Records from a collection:
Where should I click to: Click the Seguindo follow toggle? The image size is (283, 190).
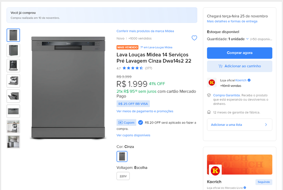coord(264,182)
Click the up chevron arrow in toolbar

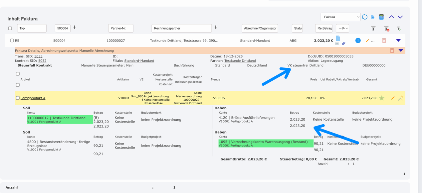[x=391, y=17]
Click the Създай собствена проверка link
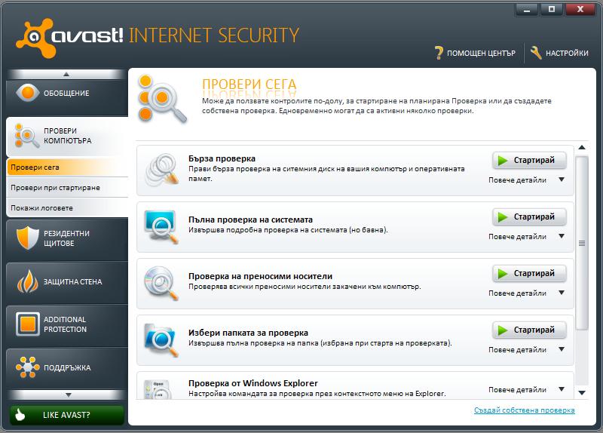Viewport: 603px width, 433px height. coord(524,410)
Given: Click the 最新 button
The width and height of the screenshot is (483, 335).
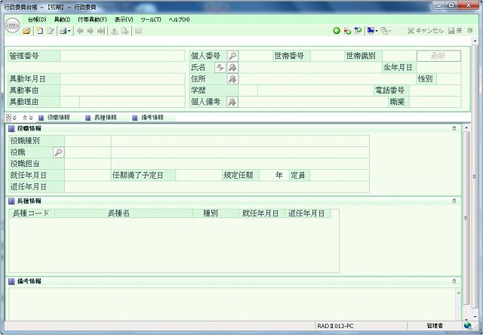Looking at the screenshot, I should click(437, 56).
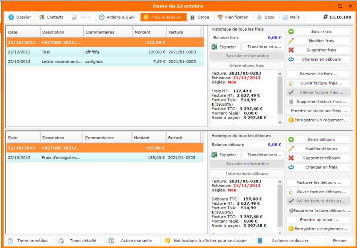This screenshot has width=357, height=248.
Task: Click the blue arrows icon for Changer en débours
Action: [291, 59]
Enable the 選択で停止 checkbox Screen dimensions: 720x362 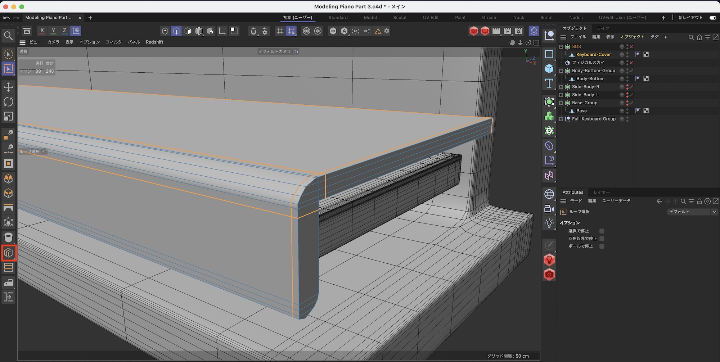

Task item - Repeat word for word, leaving out the pictures, each line of the records from the line that holds "Given: Click the 最新 button" through the final one.

Worked solution -
Given: Click the 最新 button
The width and height of the screenshot is (483, 335).
Looking at the screenshot, I should click(437, 56).
This screenshot has width=357, height=248.
Task: Click the blue arrows icon for Changer en débours
Action: [291, 59]
Enable the 選択で停止 checkbox Screen dimensions: 720x362 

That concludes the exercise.